:: Exercise objective ::
The lines to be extracted begin at the line containing "This screenshot has" and end at the last line of the data below; copy them exactly and leave out the pictures.

(Source data)

--- START ---

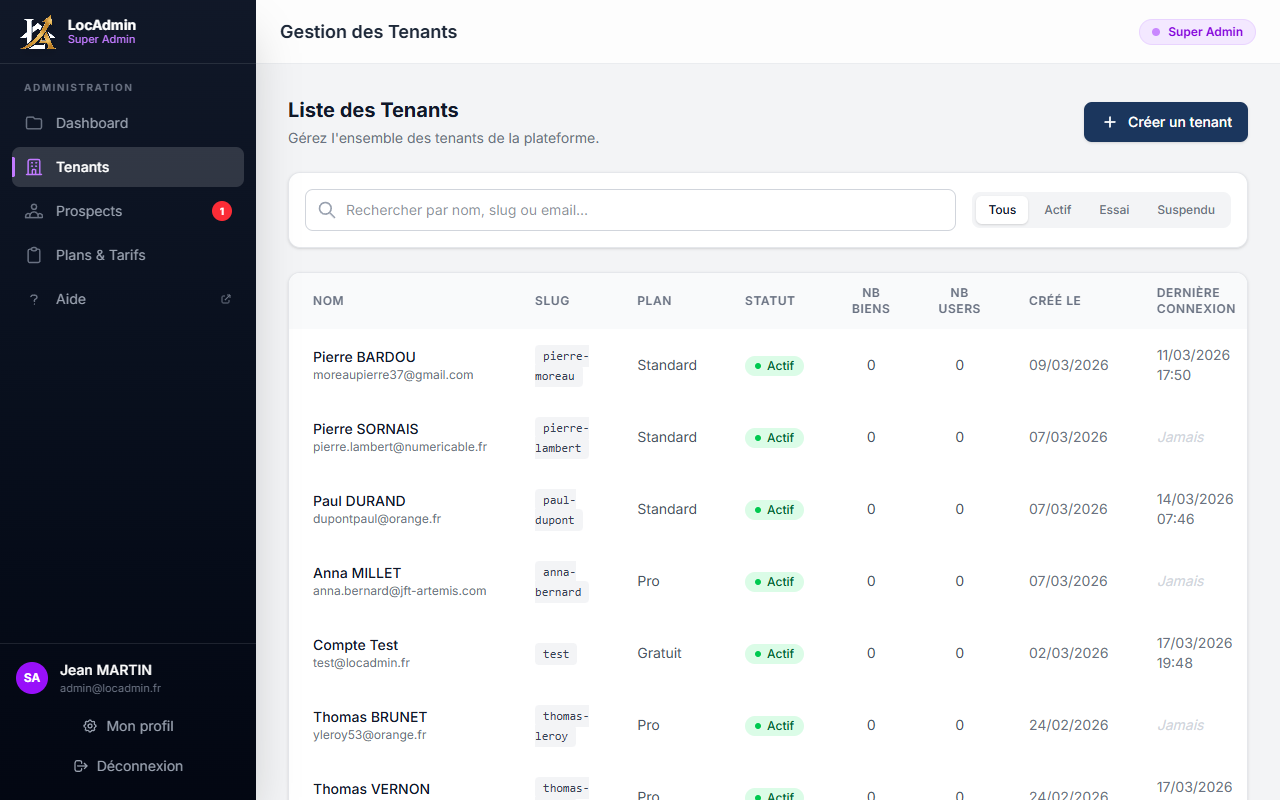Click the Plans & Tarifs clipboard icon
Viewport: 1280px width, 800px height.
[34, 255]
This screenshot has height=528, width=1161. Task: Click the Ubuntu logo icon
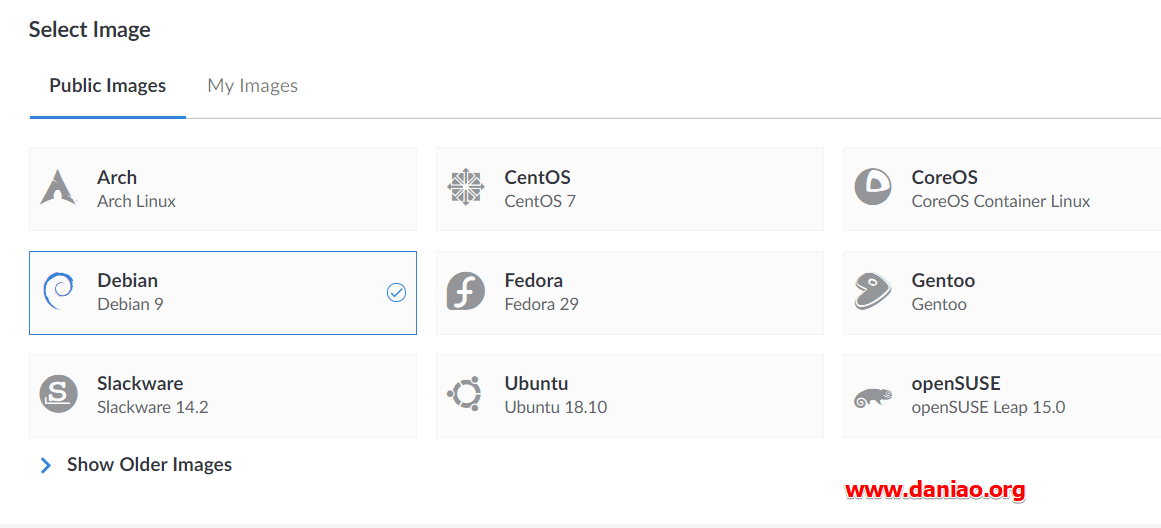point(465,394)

--- END ---

:: Answer to this exercise ::
This screenshot has height=528, width=1161. Task: Click the Ubuntu logo icon
point(465,394)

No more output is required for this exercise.